DIRECTIONS:
Rewrite the lines below, swapping every occurrence of "icon" for "symbol" and leaving everything else unchanged.

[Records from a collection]
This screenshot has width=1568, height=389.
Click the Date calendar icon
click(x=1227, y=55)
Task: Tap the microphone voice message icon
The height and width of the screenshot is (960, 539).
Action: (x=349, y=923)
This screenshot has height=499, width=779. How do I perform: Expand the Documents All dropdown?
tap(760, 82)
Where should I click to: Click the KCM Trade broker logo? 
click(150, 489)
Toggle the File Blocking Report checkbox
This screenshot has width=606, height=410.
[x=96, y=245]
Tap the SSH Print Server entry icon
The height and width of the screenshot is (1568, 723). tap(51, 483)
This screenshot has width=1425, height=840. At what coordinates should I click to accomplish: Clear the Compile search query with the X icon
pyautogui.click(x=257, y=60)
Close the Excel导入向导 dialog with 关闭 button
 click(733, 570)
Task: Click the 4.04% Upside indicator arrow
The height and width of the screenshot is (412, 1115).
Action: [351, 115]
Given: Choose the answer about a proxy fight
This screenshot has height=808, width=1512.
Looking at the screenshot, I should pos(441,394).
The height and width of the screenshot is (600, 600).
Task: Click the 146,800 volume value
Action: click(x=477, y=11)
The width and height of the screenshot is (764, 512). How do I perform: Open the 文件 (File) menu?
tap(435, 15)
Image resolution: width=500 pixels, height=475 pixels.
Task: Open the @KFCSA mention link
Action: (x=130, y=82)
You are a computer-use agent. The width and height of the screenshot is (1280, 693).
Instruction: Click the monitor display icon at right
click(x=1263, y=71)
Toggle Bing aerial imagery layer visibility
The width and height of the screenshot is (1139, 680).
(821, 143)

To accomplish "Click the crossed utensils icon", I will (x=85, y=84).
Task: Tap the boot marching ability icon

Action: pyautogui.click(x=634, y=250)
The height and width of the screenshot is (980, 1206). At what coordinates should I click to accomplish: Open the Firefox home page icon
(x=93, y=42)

RESPONSE:
This screenshot has width=1568, height=389.
Click the Date calendar symbol
click(x=1227, y=55)
Task: Tap the microphone voice message symbol
The height and width of the screenshot is (960, 539).
Action: (x=349, y=923)
This screenshot has height=499, width=779. How do I perform: Expand the Documents All dropdown?
tap(760, 82)
Where should I click to: Click the KCM Trade broker logo? 
click(150, 489)
Toggle the File Blocking Report checkbox
This screenshot has width=606, height=410.
[x=96, y=245]
Tap the SSH Print Server entry symbol
The height and width of the screenshot is (1568, 723). tap(51, 483)
This screenshot has width=1425, height=840. At what coordinates should I click to accomplish: Clear the Compile search query with the X symbol
pyautogui.click(x=257, y=60)
Close the Excel导入向导 dialog with 关闭 button
 click(733, 570)
Task: Click the 4.04% Upside indicator arrow
The height and width of the screenshot is (412, 1115).
Action: [351, 115]
Given: Choose the answer about a proxy fight
This screenshot has height=808, width=1512.
Looking at the screenshot, I should pos(441,394).
The height and width of the screenshot is (600, 600).
Task: Click the 146,800 volume value
Action: click(x=477, y=11)
The width and height of the screenshot is (764, 512). How do I perform: Open the 文件 (File) menu?
tap(435, 15)
Image resolution: width=500 pixels, height=475 pixels.
Task: Open the @KFCSA mention link
Action: (x=130, y=82)
You are a computer-use agent. The width and height of the screenshot is (1280, 693).
Instruction: Click the monitor display symbol at right
click(x=1263, y=71)
Toggle Bing aerial imagery layer visibility
The width and height of the screenshot is (1139, 680).
(821, 143)

To accomplish "Click the crossed utensils symbol", I will (x=85, y=84).
Task: Tap the boot marching ability symbol

Action: pyautogui.click(x=634, y=250)
The height and width of the screenshot is (980, 1206). At what coordinates should I click to accomplish: Open the Firefox home page symbol
(x=93, y=42)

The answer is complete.